“Quest’anno, per rompere gli schermi serve rompere anche gli schemi”

Date di esami, slittamento di sedute, orari di ricevimento, codici teams, scadenze. È quello che ci si aspetterebbe di trovare sulla pagina web di un docente universitario: comunicazioni burocratiche. Eppure, ecco lo strappo alla regola. Silvia Acocella, ordinaria di Letteratura italiana contemporanea presso il Dipartimento di Studi Umanistici della Federico II, ha scritto proprio su quella pagina asfittica una lettera aperta indirizzata agli studenti, che circa in 150 chiedevano di spegnere il pc e varcare nuovamente la soglia di Porta di Massa in vista dell’appello successivo. “Non è la prima volta che mi servo della sezione ‘Avvisi’ in modo informale – spiega la docente – e quest’anno, per rompere gli schermi, serve rompere anche gli schemi. Come molte volte ho detto, il ritorno a una didattica in presenza passa attraverso la volontà dei singoli docenti e dei singoli studenti”. Ad ogni modo la risposta è stata affermativa: sì agli esami in sede (prima delle disposizioni del Rettore, seguite a quelle regionali, che hanno imposto lo stop alle attività in presenza fino al 29 marzo) e rispettando tutte le norme anti-Covid, perché è “giusto che troviate me dall’altra parte dei libri il giorno del vostro esame”, recita uno stralcio della missiva. E se la bomba sanitaria ha imposto un radicale ripensamento degli stili di vita e del modo di vivere i luoghi di aggregazione, per Acocella urge “fare scelte diverse dal solito e sviluppare nuove forme di alleanza, per tornare a essere una comunità” perché – continua – “il danno maggiore di questo anno di pandemia per il sistema dell’istruzione pubblica è aver impedito il formarsi e il crescere di una comunità orizzontale di studenti, fondata sul confronto, sullo scambio di saperi e opinioni, su esperienze comuni”.

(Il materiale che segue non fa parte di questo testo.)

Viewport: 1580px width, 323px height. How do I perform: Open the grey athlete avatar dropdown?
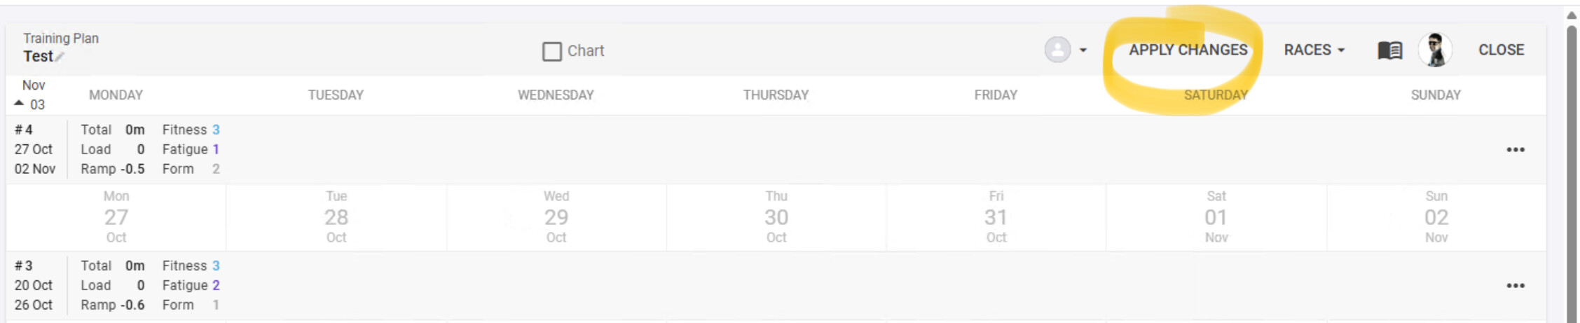point(1066,50)
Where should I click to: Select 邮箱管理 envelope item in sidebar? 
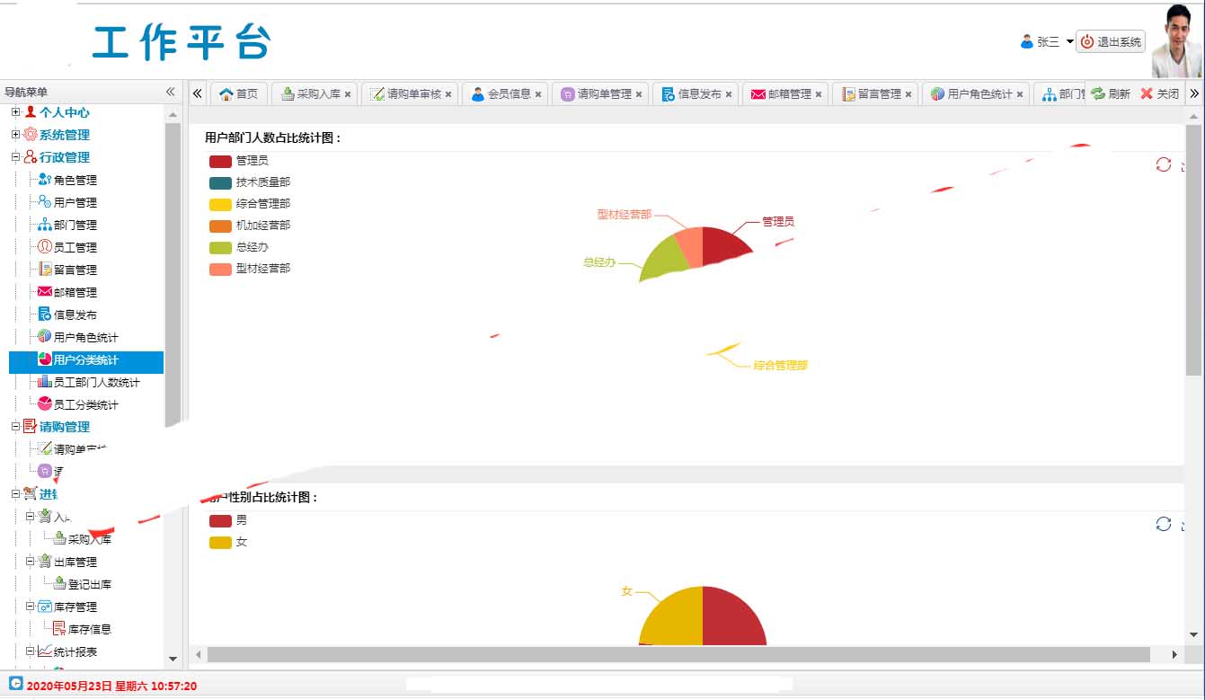tap(75, 292)
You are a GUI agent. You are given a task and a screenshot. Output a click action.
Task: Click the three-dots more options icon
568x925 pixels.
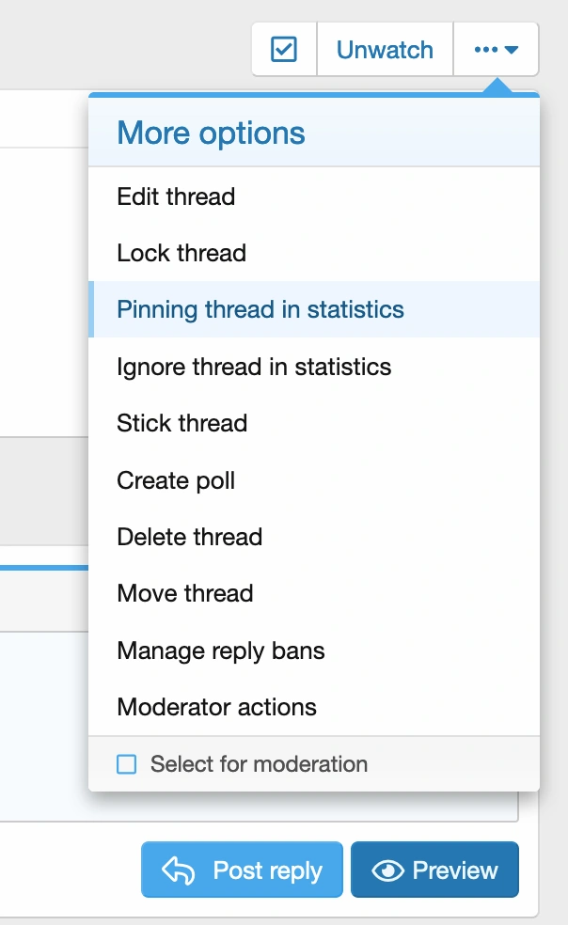click(x=486, y=50)
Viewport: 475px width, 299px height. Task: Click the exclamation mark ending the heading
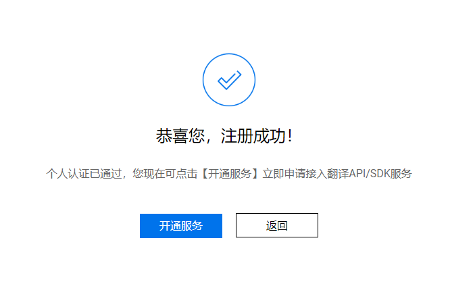coord(291,135)
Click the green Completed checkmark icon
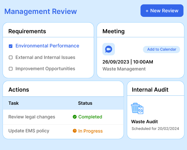Viewport: 187px width, 150px height. pos(75,117)
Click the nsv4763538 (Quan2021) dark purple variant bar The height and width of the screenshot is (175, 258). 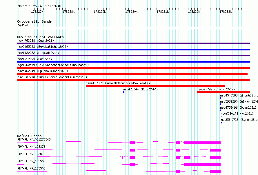tap(133, 43)
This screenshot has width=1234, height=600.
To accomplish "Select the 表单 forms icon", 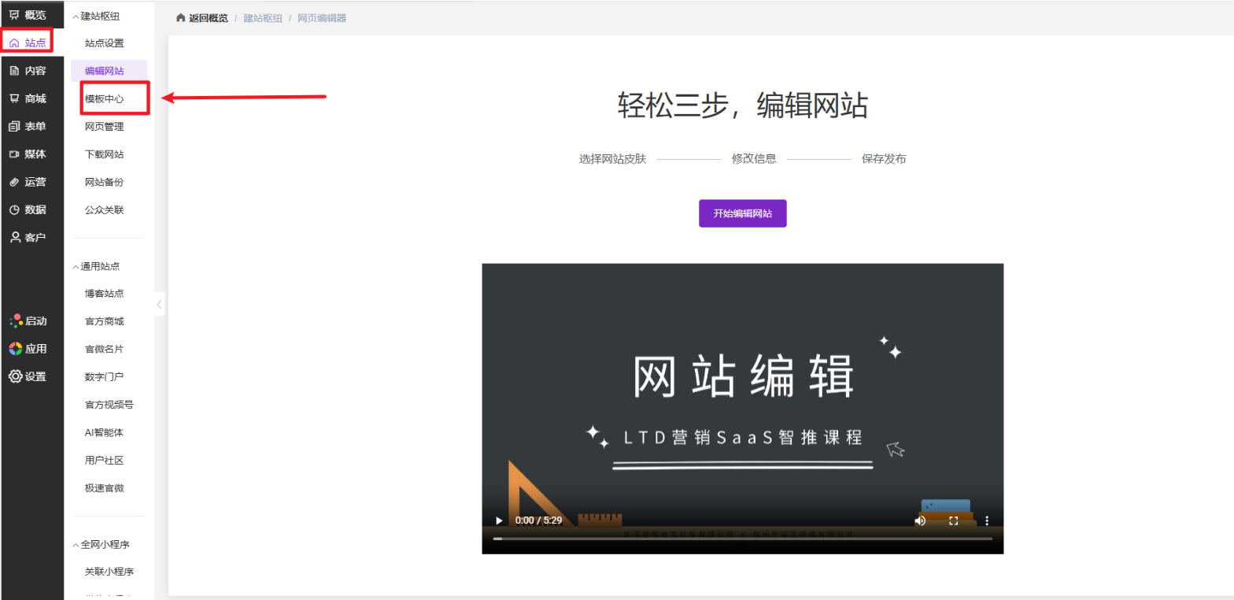I will pos(14,127).
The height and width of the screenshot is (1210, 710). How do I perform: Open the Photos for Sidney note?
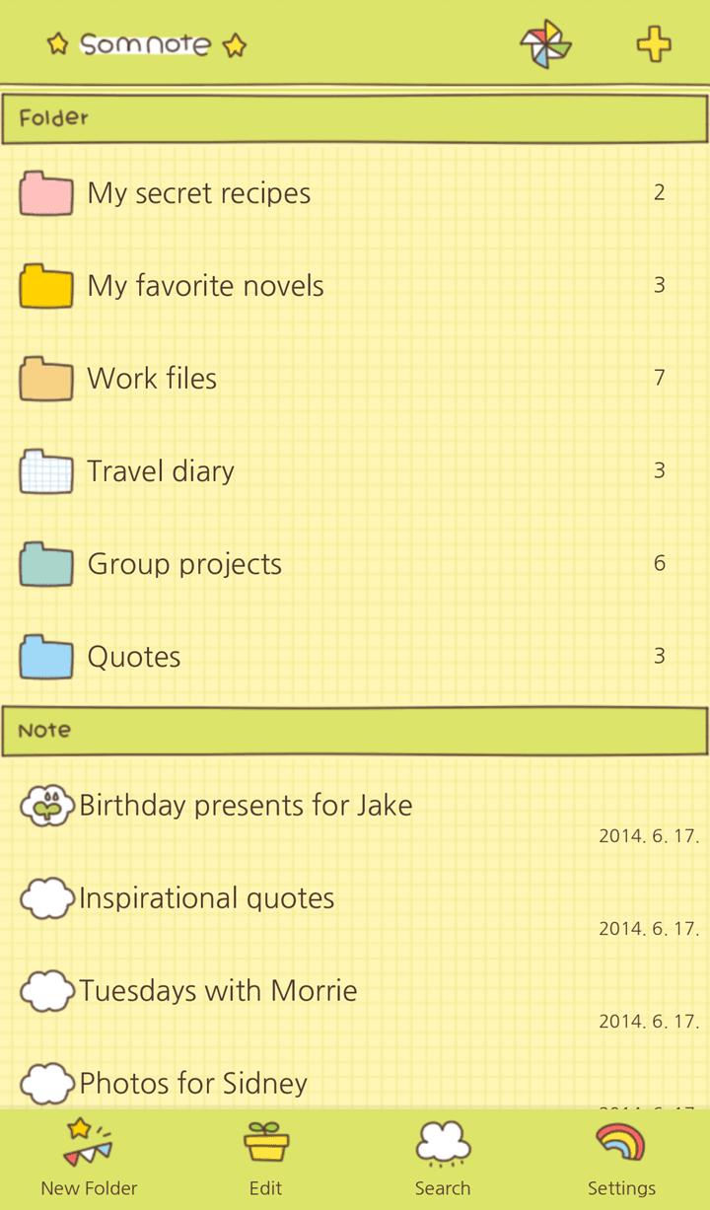tap(193, 1084)
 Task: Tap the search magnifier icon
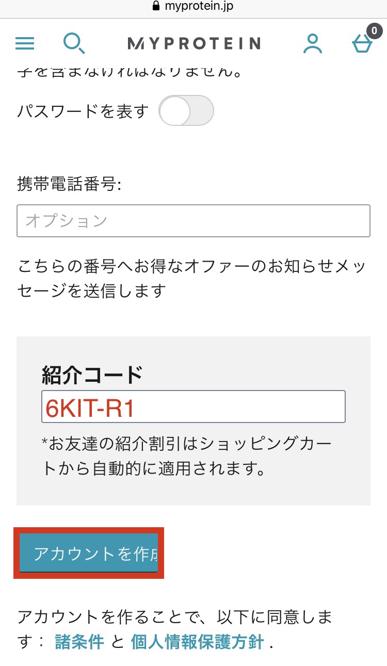[x=74, y=43]
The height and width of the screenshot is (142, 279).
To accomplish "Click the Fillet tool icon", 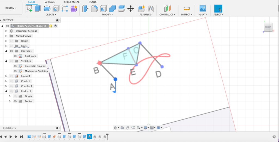I will point(94,9).
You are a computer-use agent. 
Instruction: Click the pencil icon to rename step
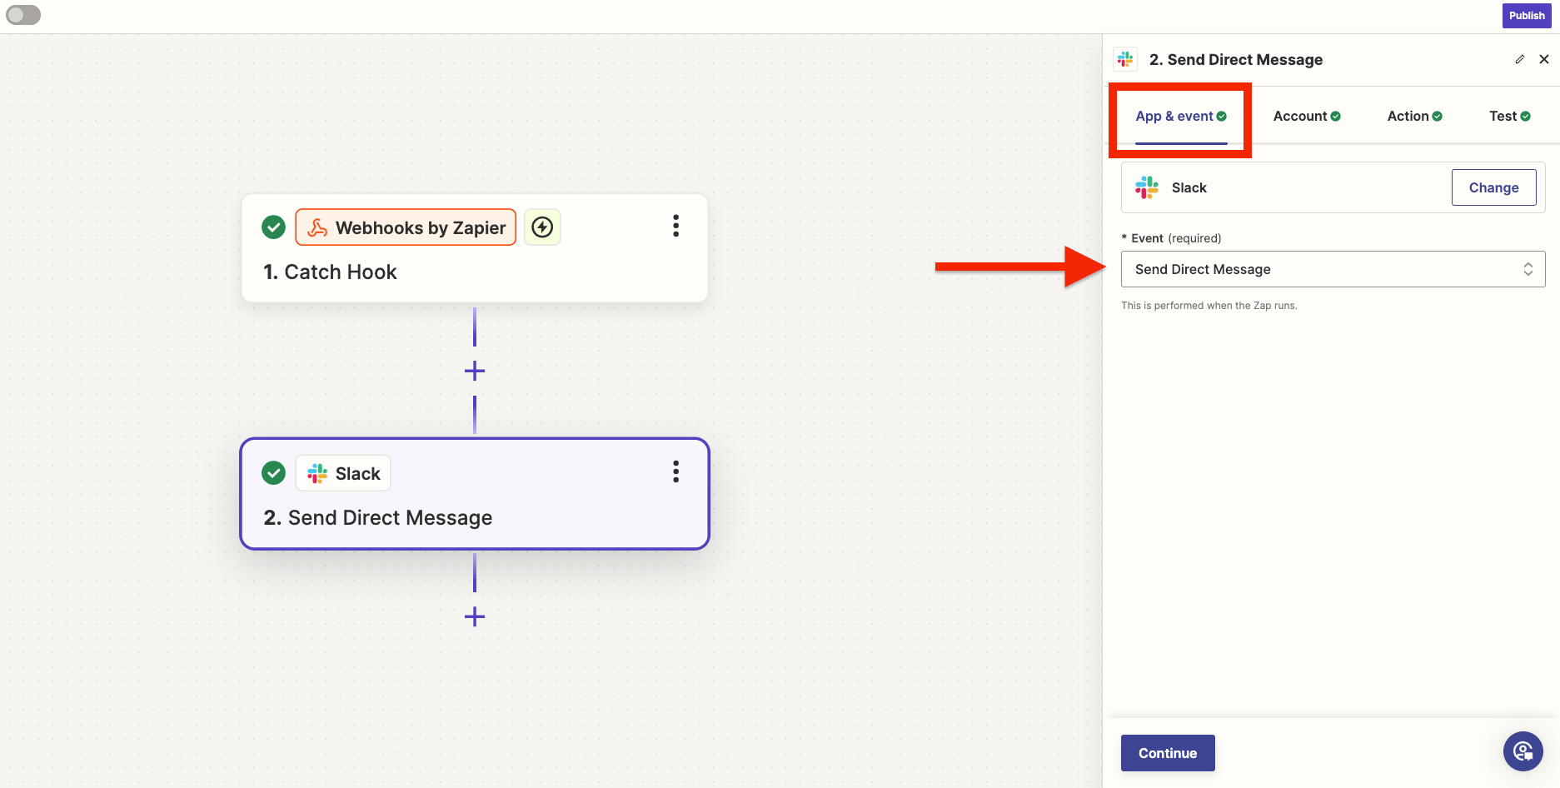click(1519, 59)
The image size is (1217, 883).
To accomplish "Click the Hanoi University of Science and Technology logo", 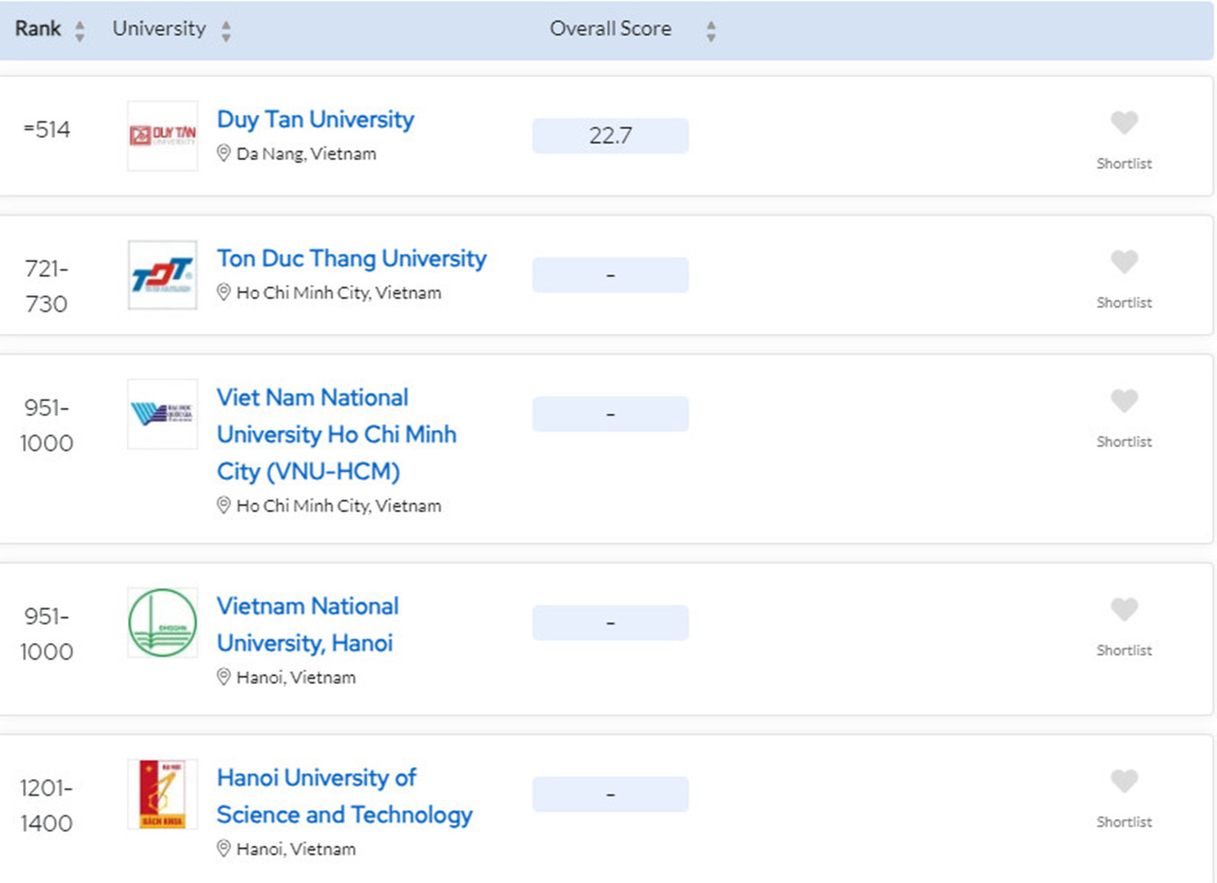I will pos(162,793).
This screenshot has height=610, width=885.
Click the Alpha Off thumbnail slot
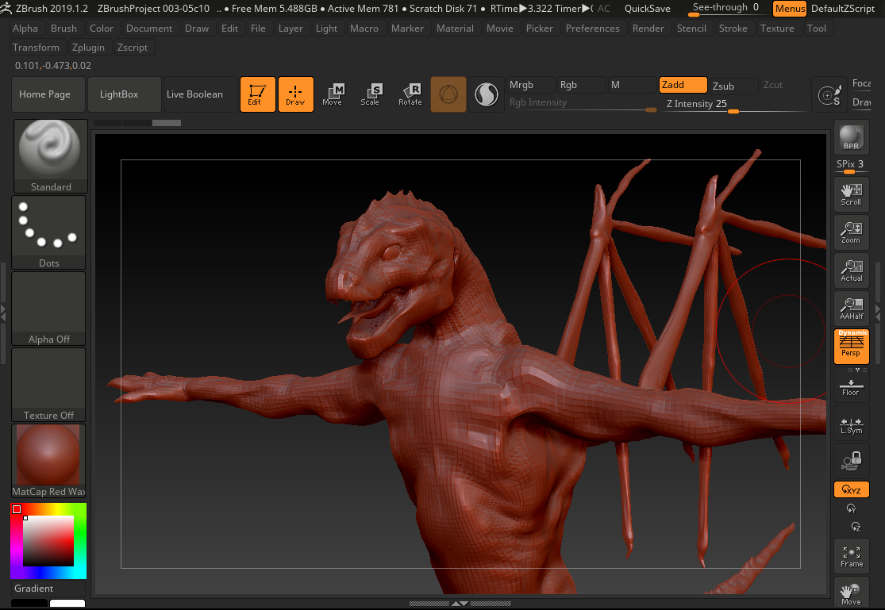click(x=49, y=309)
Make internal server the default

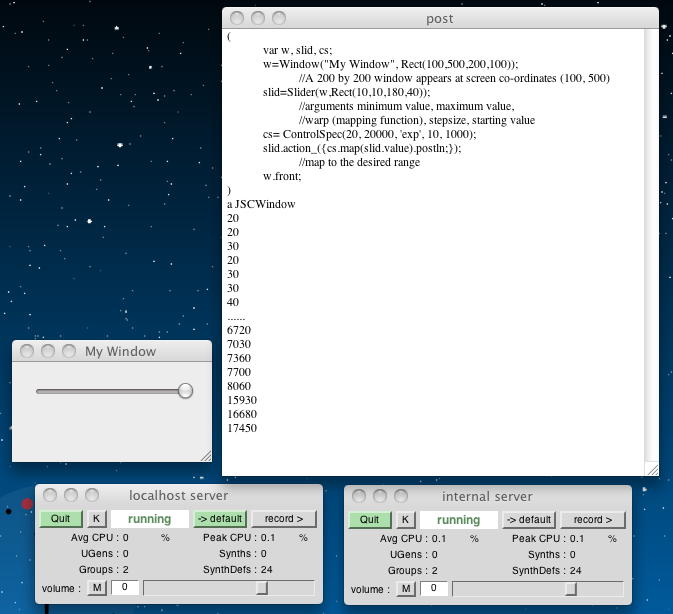tap(528, 519)
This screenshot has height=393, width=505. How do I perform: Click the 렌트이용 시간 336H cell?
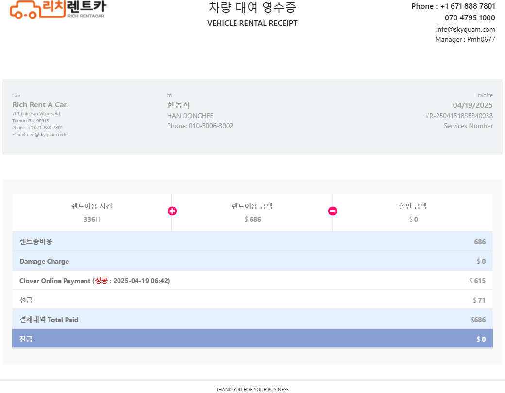tap(92, 212)
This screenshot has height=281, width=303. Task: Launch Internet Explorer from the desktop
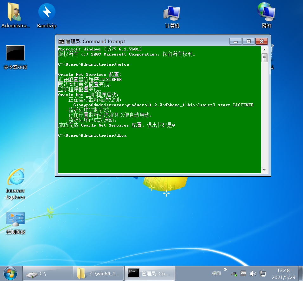tap(15, 178)
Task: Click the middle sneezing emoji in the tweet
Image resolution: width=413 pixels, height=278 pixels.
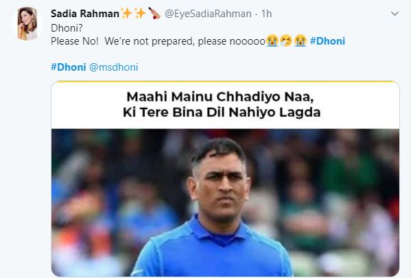Action: pyautogui.click(x=285, y=41)
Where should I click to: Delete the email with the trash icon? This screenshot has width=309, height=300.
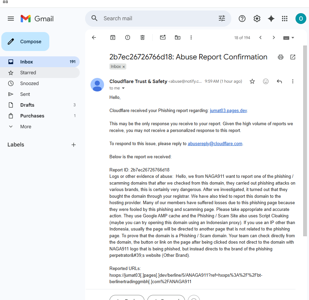[x=142, y=37]
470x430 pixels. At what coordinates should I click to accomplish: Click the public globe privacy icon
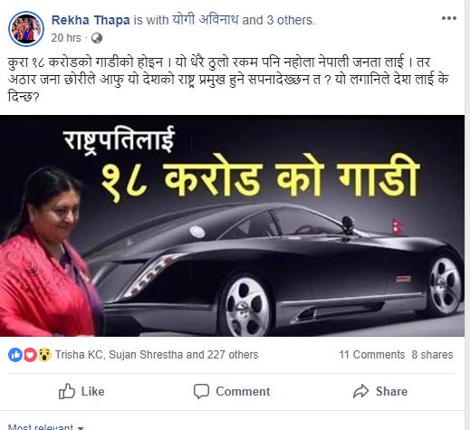tap(97, 38)
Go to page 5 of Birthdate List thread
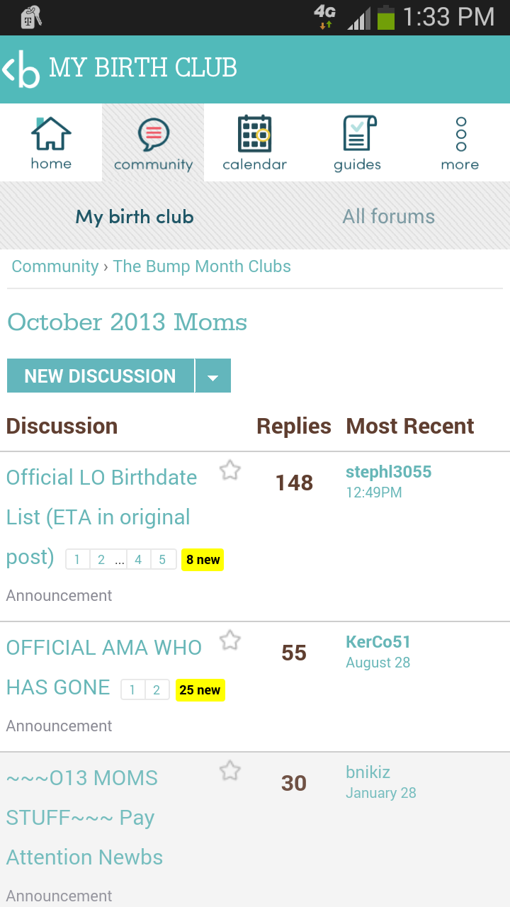510x907 pixels. (162, 560)
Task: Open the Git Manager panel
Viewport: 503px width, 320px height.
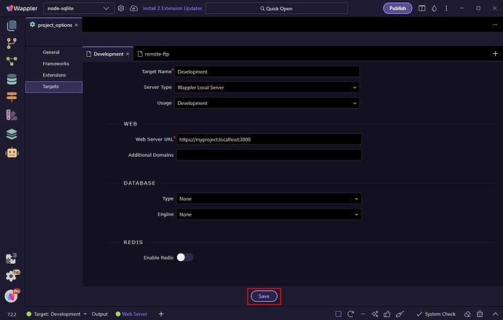Action: pos(12,44)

Ma a ben vedere, l’abbraccio ideale con il quale Acocella ha cinto i propri studenti non è così sorprendente. I suoi corsi, il suo modus operandi, così come le iniziative accademiche grazie alle quali si è contraddistinta, hanno sempre riscosso grande successo e partecipazione: “ho sempre coltivato un dialogo costante con gli studenti, fatto di rapporti, scambi, condivisioni che, di cerchio in cerchio, si allargano e sconfinano in molti campi della vita”, aggiunge. Altrettanta partecipazione è attesa infatti per il seminario di “Scritture in transito tra letteratura e cinema”, attivo dal 2013 presso la Federico II e patrocinato dal DSU (4 crediti formativi corrisposti), che quest’anno tematizzerà i “Legami”, “scelti come contrappeso all’obbligo del distanziamento sociale”, chiarisce la docente. Gli incontri si terranno ogni venerdì da marzo a maggio (ore 15 – 17), saranno trasmessi in streaming, poi raccolti e divulgati sul sito scrittureintransito.com, dove ci si può iscrivere fino al 10 marzo. Alla testa del team ci sarà naturalmente la prof.ssa Acocella, che interloquirà con alcuni studenti scelti per curare singole rubriche: Francesco Amoruso (Laboratorio di Scrittura. Tra le pagine e la melodia), Gianluca Della Corte (Laboratorio di Audiovisivi e multimediali), Marianna Lucia di Lucia (curatrice delle pagine social di critica cinematografica) e Annachiara Monaco (Modelli e strutture narrative). Nella continua ricerca di confini da lambire e decostruire, tutte le parti in causa saranno chiamate a sondare “ogni relazione, naturale o artificiale, tra uomini, cose, parole e idee in un sistema di riflessi e connessioni – conclude la docente – I rapporti familiari borghesi, la loro dissoluzione e l’anarchica ristrutturazione saranno confrontati con le visioni di grovigli e labirinti dove muoversi all’infinito, tra personaggi orfani e rete digitale”. Il vero obiettivo, dunque, sarà “la perdita del filo del racconto”.